Tuesday, 10 April 2012

What's your prison?

I once bought a wooden bracelet in the tiny market town of Chitakale from a Malawian called Nicholas. On the inside I carved the words ‘PLOD ON.’ I lost it whilst polishing the floor of a posh boarding school at a Christian holiday camp in a desperate attempt to remove the last traces of masking tape that remained from the fake police outline of a dead body!

I haven’t thought of that bracelet for about four years but was reminded of it last week when a dear friend challenged me to keep plodding. (Psalm 141:5) Are you going to be a flash in the pan Christian or are you going to persevere? An apt question. And a painful one. It’s much more tempting to soar and plummet on an emotional rollercoaster than to plod on. I have been doing a lot of plummeting recently. It’s been a tough few weeks for reasons that I don’t fully understand and I can only articulate it by saying that I haven’t felt very happy; I haven’t felt very joyful. I have done a lot of self-pitying. And ranting. And failing to see God’s face or understand his plan for us living here in Barnwell.

BUT (there always is one), I can’t give up. I was sharing my general feeling of despondency with another friend (the more I write this Blog – however infrequently – the more I realise that I am blessed by many incredibly good and challenging friends!) and she asked what the alternative was. The truth is I don’t have one. I don’t have anything else to invest my life in. I have been a Christian for nearly a decade. I don’t know another way. I don’t have different answers or an alternative meaning to life. I’m stuck.

In Zechariah 9, God calls his people “prisoners of hope” (v.13) and commands them to return to their fortress.
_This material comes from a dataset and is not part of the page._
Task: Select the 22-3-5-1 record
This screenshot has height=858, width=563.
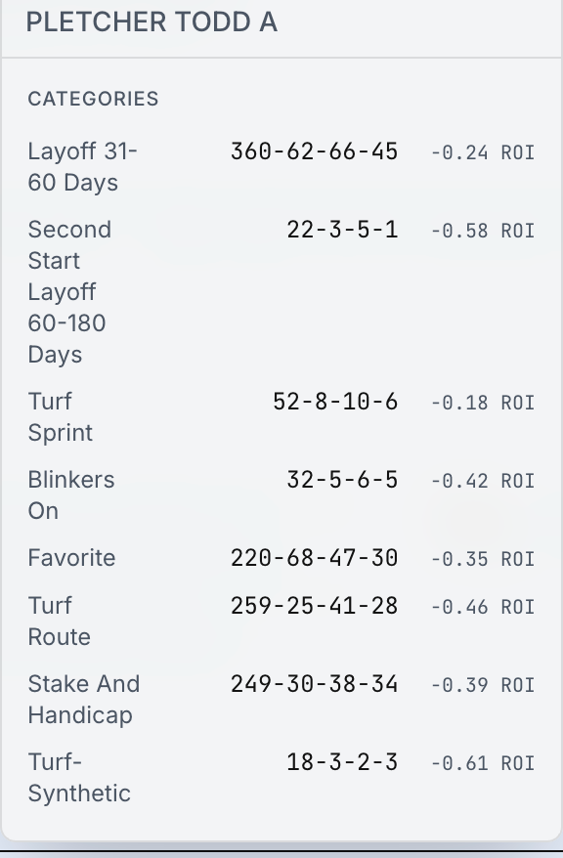Action: tap(342, 230)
I am a prisoner of hope. I think the main problem is that I haven’t been acting very much like it. Nor have I answered God’s call to return to himself, to the ultimate fortress. I have been far too stubborn for that. I’ve made a new kind of prison. A prison of introversion. A prison of me: “Set me free from my prison, that I may praise your name.” (Psalm 142:5). That verse really reminds me these song lyrics from Pink: “I’m a hazard to myself. Don’t let me get me. I’m my own worst enemy.” The problem is that I’m not very good at asking God to help me get out of the mess I’ve made. I get scared of Him. Not holy, reverential fear, but unbiblical God’s mad at me fear. And once that sets in, I’m in a pickle. It’s a pickle that can only be got out of by asking God but that’s the very thing I find hardest to do and so, like Pilgrim and Hopeful, I forget that I have the means to get out of my self-created prison and instead block myself into the darkest corner. And I do it time and time again. I seem to prefer staying in my own prison rather than submitting to be a prisoner of God instead.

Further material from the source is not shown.